### SOURCE DATA

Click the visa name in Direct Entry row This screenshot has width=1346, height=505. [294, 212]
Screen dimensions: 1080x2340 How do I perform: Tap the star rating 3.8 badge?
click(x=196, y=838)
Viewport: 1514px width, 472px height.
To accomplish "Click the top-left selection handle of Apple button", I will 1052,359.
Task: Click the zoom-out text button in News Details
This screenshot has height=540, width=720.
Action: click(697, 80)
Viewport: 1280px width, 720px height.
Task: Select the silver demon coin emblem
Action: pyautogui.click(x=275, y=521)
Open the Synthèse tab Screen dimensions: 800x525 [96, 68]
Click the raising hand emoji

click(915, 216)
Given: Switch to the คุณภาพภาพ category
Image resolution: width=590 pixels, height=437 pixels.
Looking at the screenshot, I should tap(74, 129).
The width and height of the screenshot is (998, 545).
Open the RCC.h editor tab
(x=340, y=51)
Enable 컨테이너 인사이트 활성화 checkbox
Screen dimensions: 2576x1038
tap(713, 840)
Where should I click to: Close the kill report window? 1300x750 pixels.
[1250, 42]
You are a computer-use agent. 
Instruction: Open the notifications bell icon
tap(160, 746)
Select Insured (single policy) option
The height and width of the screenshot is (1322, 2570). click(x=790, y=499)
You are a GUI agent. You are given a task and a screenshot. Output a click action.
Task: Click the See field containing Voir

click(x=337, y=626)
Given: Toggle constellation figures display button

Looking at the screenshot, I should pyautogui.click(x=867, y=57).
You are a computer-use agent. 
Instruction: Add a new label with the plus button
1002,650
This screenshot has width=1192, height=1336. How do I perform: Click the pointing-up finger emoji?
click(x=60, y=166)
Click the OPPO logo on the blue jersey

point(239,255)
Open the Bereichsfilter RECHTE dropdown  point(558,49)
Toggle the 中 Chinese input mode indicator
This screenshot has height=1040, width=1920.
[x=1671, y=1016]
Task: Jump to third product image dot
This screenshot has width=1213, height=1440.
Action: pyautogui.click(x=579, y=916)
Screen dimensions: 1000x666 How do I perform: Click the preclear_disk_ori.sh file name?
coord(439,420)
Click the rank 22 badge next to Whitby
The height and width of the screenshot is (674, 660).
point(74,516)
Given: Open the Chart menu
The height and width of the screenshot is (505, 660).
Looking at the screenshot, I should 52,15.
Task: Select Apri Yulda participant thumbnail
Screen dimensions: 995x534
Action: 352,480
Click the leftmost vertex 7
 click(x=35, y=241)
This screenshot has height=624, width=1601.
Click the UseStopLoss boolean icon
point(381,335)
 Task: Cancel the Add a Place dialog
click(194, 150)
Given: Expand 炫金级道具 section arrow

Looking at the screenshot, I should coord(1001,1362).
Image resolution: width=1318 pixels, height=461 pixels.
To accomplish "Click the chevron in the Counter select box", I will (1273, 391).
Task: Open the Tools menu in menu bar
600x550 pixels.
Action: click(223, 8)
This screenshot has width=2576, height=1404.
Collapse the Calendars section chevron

######

■ **TO DO**
Please rewrite the records above as a numbered list, leaving out any blank lines.

■ **REPLY TO THE EXERCISE**
1. Click the visa name in Direct Entry row This screenshot has width=1346, height=505. [294, 212]
2. Screen dimensions: 1080x2340 How do I perform: Tap the star rating 3.8 badge?
3. click(x=196, y=838)
4. Viewport: 1514px width, 472px height.
5. To accomplish "Click the top-left selection handle of Apple button", I will 1052,359.
6. Task: Click the zoom-out text button in News Details
7. This screenshot has height=540, width=720.
8. Action: click(697, 80)
9. Viewport: 1280px width, 720px height.
10. Task: Select the silver demon coin emblem
11. Action: pyautogui.click(x=275, y=521)
12. Open the Synthèse tab Screen dimensions: 800x525 [96, 68]
13. Click the raising hand emoji
14. click(915, 216)
15. Given: Switch to the คุณภาพภาพ category
16. Image resolution: width=590 pixels, height=437 pixels.
17. Looking at the screenshot, I should tap(74, 129).
18. The width and height of the screenshot is (998, 545).
19. Open the RCC.h editor tab
20. (x=340, y=51)
21. Enable 컨테이너 인사이트 활성화 checkbox
22. Screen dimensions: 2576x1038
23. tap(713, 840)
24. Where should I click to: Close the kill report window? 1300x750 pixels.
25. [1250, 42]
26. You are a computer-use agent. 
27. Instruction: Open the notifications bell icon
28. tap(160, 746)
29. Select Insured (single policy) option
30. The height and width of the screenshot is (1322, 2570). click(x=790, y=499)
31. You are a GUI agent. You are given a task and a screenshot. Output a click action.
32. Task: Click the See field containing Voir
33. click(x=337, y=626)
34. Given: Toggle constellation figures display button
35. Looking at the screenshot, I should pyautogui.click(x=867, y=57).
36. You are a computer-use agent. 
37. Instruction: Add a new label with the plus button
38. 1002,650
39. This screenshot has width=1192, height=1336. How do I perform: Click the pointing-up finger emoji?
40. click(x=60, y=166)
41. Click the OPPO logo on the blue jersey
42. point(239,255)
43. Open the Bereichsfilter RECHTE dropdown  point(558,49)
44. Toggle the 中 Chinese input mode indicator
45. This screenshot has height=1040, width=1920.
46. [x=1671, y=1016]
47. Task: Jump to third product image dot
48. This screenshot has width=1213, height=1440.
49. Action: pyautogui.click(x=579, y=916)
50. Screen dimensions: 1000x666 How do I perform: Click the preclear_disk_ori.sh file name?
51. coord(439,420)
52. Click the rank 22 badge next to Whitby
53. The height and width of the screenshot is (674, 660).
54. point(74,516)
55. Given: Open the Chart menu
56. The height and width of the screenshot is (505, 660).
57. Looking at the screenshot, I should 52,15.
58. Task: Select Apri Yulda participant thumbnail
59. Screen dimensions: 995x534
60. Action: 352,480
61. Click the leftmost vertex 7
62.  click(x=35, y=241)
63. This screenshot has height=624, width=1601.
64. Click the UseStopLoss boolean icon
65. point(381,335)
66.  Task: Cancel the Add a Place dialog
67. click(194, 150)
68. Given: Expand 炫金级道具 section arrow
69. Looking at the screenshot, I should coord(1001,1362).
70. Image resolution: width=1318 pixels, height=461 pixels.
71. To accomplish "Click the chevron in the Counter select box", I will (1273, 391).
72. Task: Open the Tools menu in menu bar
73. 600x550 pixels.
74. Action: click(223, 8)
75. This screenshot has width=2576, height=1404.
76. Collapse the Calendars section chevron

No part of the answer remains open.